Why India Should Continue with the MGNREGA

In their article in the Times of India,, Jagdish Bhagwati and Arvind Panagriya have argued for the restriction of the NREGA to the 200 most backward districts of the country.

The crux of their argument is that people gravitate to MGNREGA despite other available job opportunities. That is how they come with those startling statistics – of the Government spending a ‘solid Rs 186 to transfer a mere Rs 50’ to a person.

Since implementation, 1200 crore person-days of employment has been generated
A look at Govt. statistics proves that their argument is based on false premises. In 2009, (a drought year), the MGNREGA generate 284 crore person days. The figures for the following two years, were in the range of 151-153 crores. It is no co-incidence that enrollment in MGNREGA reached its peak during the worst drought in the past decade. There has been a startling fall in numbers for 2010 and 2011, both of which saw normal rainfall. This validates the theory that MGNREGA is largely demand-driven and looked upon as a safe-house to fall back upon in case of lack of other options.

Nonetheless, let us ignore these facts and go ahead with the authors’ assumption that almost every person in India (excluding those from those 200 backward districts) has a job for him/herself but chooses to go for MGNREGA instead. Now why would people even want to do that?

Only if they earn a greater amount than they would normally. The NREGA provides a monthly income of 3900 (using the figures provided by the authors). Meanwhile, the Rangarajan Committee has suggested a poverty line of 816 rupees per month per rural Indian. Now an average rural Indian family has 4.5 members. This translates that the poverty line for such a family would amount to an expenditure of 3672 per month, which throws a family reliant on the MGNREGA for income barely above the poverty line (already considered to be unrealistically low).

So NREGA gives a person enough breathing space to escape the official poverty line. Would it not be fair to estimate, therefore, that a less-profitable private job would leave employees throttling in acute poverty? Does this not prove that MGNREGA is still needed?

MGNREGA, in its current form, reaches out to all (or at least attempts to) poor families in need of work. There will definitely be a higher incidence of such cases in backward areas. But there will also be plenty of people who need the scheme but are not living in those districts. Going through the list of the 200 most backward districts in the country reveals that the states of UP, Bihar, Rajasthan etc, will corner a lion’s share of the MGREGS pie. And rightly so! But no one in their right frame of mind can argue that there is no family in Tamil Nadu which requires it.

Indeed, the benefits of MGREGS are doubtless. The authors have not said a word against the scheme itself and implicit in their silence is an endorsement. The very fact that they are not calling for a complete abandonment of the scheme proves that it is beneficial to the country. Even the argument that the scheme boosts inflation has ceased to hold water after a RBI research report canned such a theory.

So why then would you limit the MGNREGS despite its benefits?

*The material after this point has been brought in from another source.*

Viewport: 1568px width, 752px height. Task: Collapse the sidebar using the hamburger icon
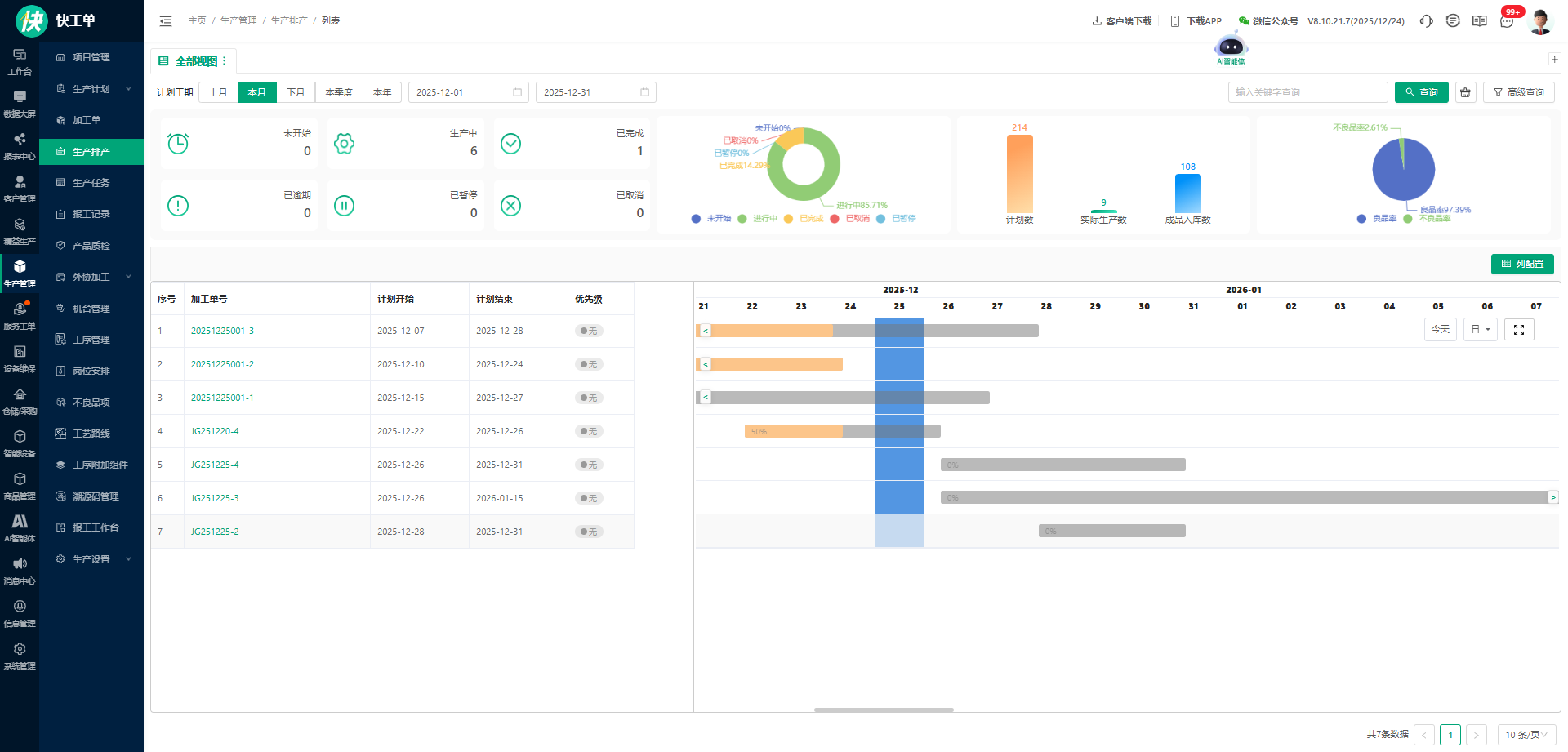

In the very first paragraph of their article, the authors have given their line of reasoning -just to get additional funds (another absurd argument made by the authors). There are so many unproductive white elephants the Government has been funding. Is it not true that the Modi Govt is planning to increase the monthly entitlement of grain for each person under the Food Security Act from 5kg to 7kg. If the Government was in such a financially precarious situation then why would want to do that?

Why target only the MGNREGA?

Because it’s implementation has been unsatisfactory. In other words, the authors are trying to say “NREGA implementation is flawed so let us just end the scheme itself.”

This is not to deny that implementation has been plagued  by widespread corruption and ineptitude. Yes, money earmarked for the scheme is being siphoned out of the system. But again, the Aadhar and the Jan Dhan Yojana (if it does not end up resulting in a mammoth collection of idle bank accounts) can be used effectively to iron out these wrinkles. If taken on a war footing, perhaps this can be accomplished within a year. After all, both schemes have been met with immense public response!

There is no doubt that MGNREGA is poorly implemented and targeted. As the authors pointed out, prosperous states like TN are availing disproportionate benefits from MGNREGA. But does this warrant a decision to remove a Tamil Nadu or a Haryana from its ambit?